Summer associates often wonder if they should do something to “stand out” from the other summer associates to get noticed by partners. The best way to “stand out” is to work hard and do good work, which normally means good research and writing. A pleasant personality is the goal, not leaning too far into the introvert or extrovert direction.
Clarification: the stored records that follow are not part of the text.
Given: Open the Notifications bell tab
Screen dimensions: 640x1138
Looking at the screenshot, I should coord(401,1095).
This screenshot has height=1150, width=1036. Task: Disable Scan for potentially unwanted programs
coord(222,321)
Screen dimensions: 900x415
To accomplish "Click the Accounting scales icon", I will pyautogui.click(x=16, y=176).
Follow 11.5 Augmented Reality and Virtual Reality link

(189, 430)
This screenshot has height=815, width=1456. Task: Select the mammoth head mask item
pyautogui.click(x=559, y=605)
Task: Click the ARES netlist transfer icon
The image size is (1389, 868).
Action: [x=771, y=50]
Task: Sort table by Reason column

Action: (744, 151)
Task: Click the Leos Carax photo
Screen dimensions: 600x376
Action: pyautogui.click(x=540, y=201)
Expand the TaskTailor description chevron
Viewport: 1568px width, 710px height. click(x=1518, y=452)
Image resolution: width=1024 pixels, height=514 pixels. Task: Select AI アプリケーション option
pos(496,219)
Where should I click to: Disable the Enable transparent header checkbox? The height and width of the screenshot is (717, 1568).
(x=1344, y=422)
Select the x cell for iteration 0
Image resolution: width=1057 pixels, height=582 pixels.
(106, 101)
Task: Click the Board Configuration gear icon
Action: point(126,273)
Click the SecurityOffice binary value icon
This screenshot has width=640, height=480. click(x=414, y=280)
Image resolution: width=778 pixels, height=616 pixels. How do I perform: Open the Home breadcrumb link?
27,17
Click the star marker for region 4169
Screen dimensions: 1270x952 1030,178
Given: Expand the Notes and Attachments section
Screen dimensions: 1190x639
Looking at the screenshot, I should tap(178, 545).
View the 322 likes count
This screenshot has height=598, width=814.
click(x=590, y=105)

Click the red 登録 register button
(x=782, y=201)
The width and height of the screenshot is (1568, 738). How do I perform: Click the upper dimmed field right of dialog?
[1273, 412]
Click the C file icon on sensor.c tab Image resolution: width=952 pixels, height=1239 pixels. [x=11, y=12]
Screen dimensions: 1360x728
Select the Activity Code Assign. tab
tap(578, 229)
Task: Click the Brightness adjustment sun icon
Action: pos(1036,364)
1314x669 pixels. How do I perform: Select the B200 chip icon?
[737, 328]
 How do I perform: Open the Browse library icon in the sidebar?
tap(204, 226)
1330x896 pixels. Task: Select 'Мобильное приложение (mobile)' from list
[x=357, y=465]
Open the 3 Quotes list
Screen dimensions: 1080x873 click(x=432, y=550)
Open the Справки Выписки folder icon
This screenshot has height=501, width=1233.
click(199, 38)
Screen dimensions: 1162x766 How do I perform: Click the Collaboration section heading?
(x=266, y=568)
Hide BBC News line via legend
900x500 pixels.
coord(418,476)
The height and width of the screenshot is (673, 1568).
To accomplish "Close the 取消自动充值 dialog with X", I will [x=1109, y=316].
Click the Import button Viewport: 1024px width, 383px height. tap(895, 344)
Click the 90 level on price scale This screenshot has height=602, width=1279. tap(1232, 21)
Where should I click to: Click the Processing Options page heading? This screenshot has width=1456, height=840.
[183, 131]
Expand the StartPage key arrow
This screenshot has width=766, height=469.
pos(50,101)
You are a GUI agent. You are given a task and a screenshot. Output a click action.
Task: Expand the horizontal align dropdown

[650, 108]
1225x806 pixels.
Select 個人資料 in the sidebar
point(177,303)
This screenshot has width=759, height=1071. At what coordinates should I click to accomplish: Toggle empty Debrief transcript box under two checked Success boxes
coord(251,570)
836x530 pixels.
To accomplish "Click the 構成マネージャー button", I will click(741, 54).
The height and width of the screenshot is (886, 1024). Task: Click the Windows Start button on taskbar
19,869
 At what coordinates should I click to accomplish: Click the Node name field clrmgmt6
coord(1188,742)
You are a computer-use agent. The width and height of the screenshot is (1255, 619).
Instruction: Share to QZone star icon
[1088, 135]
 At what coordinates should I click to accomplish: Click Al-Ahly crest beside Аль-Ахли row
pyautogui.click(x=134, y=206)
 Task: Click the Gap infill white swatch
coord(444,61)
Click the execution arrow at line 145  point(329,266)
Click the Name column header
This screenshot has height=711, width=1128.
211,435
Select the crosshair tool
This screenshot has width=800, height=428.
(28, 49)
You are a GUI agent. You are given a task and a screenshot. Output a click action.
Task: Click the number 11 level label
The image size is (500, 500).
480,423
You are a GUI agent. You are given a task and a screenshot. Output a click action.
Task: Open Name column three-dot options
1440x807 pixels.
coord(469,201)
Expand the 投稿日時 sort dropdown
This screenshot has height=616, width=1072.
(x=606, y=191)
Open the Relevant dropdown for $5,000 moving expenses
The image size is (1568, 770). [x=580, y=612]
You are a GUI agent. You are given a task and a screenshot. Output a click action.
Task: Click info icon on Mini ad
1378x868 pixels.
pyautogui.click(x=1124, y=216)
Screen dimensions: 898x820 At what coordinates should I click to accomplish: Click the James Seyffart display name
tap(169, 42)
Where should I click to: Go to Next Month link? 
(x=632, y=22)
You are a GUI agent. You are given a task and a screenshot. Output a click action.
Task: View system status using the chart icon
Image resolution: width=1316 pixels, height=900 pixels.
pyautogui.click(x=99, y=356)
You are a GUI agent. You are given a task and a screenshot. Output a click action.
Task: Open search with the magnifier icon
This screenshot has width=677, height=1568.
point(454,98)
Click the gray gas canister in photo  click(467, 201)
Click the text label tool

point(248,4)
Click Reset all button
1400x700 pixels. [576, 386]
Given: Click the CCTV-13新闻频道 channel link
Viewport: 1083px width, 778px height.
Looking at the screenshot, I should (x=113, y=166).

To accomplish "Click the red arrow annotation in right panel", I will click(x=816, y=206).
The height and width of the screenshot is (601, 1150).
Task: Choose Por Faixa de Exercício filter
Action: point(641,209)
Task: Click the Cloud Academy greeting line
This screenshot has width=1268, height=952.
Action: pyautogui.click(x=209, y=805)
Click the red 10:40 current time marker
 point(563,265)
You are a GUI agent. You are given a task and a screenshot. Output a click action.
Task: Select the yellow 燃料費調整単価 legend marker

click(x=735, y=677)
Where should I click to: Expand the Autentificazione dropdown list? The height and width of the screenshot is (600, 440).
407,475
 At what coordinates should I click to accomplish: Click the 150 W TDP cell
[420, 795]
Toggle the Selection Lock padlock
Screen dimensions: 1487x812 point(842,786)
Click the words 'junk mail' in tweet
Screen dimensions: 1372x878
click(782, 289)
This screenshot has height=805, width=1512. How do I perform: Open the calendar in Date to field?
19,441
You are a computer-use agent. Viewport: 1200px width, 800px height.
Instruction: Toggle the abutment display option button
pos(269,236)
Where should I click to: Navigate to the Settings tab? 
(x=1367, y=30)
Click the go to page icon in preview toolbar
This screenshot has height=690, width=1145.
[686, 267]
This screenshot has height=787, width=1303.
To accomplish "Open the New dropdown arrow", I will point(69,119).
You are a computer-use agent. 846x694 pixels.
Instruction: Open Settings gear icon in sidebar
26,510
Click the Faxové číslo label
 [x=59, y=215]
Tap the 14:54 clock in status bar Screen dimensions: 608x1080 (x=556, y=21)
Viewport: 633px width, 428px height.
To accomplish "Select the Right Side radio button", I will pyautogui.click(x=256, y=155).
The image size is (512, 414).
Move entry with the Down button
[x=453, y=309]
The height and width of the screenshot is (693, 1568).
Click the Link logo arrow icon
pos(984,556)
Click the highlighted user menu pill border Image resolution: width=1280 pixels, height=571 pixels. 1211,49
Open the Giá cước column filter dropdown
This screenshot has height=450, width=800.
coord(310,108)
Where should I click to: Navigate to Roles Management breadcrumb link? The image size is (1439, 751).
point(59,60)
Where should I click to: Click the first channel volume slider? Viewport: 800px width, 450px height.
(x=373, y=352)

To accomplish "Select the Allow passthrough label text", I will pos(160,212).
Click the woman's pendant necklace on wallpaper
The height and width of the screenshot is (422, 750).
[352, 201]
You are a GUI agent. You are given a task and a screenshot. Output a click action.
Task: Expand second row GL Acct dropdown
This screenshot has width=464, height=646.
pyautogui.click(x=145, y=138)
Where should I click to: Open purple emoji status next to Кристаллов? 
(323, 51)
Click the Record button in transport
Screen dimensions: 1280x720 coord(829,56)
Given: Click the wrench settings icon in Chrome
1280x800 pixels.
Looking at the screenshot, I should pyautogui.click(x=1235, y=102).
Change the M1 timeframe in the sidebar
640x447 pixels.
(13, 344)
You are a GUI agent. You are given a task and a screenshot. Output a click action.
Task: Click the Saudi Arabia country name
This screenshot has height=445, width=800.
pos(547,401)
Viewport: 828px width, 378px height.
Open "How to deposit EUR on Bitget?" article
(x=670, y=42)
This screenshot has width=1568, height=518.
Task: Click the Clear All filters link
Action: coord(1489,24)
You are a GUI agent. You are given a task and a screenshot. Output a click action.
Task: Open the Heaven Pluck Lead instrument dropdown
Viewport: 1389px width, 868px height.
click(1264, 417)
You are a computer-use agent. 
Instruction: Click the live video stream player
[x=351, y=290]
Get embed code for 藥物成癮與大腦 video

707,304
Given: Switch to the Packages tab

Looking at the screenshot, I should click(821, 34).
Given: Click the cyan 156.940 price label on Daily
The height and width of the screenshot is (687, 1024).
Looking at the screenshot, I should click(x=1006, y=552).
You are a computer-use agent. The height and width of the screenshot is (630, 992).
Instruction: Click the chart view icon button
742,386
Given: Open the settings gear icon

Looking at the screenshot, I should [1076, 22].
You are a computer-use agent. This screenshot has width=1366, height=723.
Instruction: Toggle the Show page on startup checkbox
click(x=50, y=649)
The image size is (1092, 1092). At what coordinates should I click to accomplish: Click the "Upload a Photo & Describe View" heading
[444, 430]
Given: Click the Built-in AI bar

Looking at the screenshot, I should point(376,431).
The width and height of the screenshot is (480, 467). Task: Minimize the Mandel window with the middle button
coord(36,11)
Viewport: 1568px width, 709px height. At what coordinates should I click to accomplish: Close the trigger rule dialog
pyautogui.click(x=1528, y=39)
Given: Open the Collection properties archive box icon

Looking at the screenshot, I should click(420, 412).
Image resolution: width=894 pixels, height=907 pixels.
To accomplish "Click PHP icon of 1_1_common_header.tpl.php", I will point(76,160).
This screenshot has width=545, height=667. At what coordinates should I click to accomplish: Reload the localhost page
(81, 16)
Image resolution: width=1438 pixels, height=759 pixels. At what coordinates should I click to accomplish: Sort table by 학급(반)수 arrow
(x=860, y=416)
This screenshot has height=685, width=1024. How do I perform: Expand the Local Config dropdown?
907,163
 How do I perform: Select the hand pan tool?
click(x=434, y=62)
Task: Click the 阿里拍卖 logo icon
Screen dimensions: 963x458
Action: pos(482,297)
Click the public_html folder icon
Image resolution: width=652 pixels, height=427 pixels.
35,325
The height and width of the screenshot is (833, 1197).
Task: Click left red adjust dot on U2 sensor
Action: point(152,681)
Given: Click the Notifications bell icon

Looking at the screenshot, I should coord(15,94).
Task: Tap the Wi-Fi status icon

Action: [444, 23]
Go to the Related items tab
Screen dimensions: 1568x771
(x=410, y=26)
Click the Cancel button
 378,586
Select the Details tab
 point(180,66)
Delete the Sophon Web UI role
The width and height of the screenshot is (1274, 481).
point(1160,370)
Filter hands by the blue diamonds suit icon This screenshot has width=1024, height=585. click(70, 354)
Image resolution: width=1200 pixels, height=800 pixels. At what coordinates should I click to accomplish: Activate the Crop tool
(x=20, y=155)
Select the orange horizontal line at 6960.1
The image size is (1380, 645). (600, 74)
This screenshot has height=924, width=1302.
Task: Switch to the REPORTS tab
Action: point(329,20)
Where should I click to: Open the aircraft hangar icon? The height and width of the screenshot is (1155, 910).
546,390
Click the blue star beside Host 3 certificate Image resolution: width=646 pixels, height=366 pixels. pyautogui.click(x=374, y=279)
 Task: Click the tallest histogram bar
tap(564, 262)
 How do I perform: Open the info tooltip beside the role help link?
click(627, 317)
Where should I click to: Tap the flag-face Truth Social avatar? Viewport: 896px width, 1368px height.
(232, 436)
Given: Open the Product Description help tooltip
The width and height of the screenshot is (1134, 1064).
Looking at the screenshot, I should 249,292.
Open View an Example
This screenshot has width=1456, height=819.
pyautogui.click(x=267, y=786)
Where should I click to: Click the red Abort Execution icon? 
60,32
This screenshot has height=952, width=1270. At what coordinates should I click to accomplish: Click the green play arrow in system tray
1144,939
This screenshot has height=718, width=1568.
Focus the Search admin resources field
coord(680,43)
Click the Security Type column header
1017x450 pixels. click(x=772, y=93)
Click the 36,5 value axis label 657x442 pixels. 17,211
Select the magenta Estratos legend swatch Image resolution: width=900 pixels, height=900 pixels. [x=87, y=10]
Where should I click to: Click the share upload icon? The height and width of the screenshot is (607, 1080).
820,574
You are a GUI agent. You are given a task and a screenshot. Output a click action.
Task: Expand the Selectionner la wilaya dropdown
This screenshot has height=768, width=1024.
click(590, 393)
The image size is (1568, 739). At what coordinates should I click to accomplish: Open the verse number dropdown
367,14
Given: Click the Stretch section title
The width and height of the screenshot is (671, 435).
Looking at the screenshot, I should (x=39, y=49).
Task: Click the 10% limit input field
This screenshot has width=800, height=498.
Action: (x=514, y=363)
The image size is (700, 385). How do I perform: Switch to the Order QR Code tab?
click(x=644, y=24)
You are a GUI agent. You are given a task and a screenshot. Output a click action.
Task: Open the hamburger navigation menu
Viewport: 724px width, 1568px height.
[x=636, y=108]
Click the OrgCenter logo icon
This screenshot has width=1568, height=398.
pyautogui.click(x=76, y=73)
Bitter Lawyer posted a list of “Nine Summer Associate Don’ts” for law students to be aware of as they tread into the economically sensitive and ultra-competitive law firm arena. The “Nine Summer Associate Don’ts” clarifies a number of ways you do not want to “stand out.” A number of the tips are pretty obvious, but what is obvious to some may not be so obvious to others.

Related posts:

  1. Summer Associate Tips for Law School Students
  2. How Summer Associates Can Increase the Odds of Being Hired
  3. Summer Associate Lessons for Law Students
  4. Tips and Resources to be a Happy, Successful Law Student
  5. Summer Jobs for the Jobless Law Student
  6. How to Seek a Higher Salary After a Low Job Offer

4 Responses to “9 Tips for Summer Associates”

  1. MO Says:

    who can even get a SA gig this year? yeah, if you land one, do us all a favor and go ahead and get really drunk and sleep with everyone in the firm so we can get in when you get kicked out

  2. JN Says:

    Well, with all the deferred start dates that medium to big firms are offering, there’s plenty of time for that! Frankly, the office trollop or manwhore may be kept on for providing a service. You’ve got to differentiate yourself from the pack somehow!

  3. hairstyle Says:

    Some good tips here. Over here in the UK it’s really hard to get a SA at the moment, there’s lots of graduates in the same position as students and therefore it’s a bit of a backlog. But you’re right – I got my job through an internship and knuckling down. I brought out ideas if I thought they were relevant and useful, but otherwise I made no effort to stand out – people have to remember in these interships, as with any interview, ultimately they want to know if they can work with you as well as if you can DO the job. It’s all about a balance.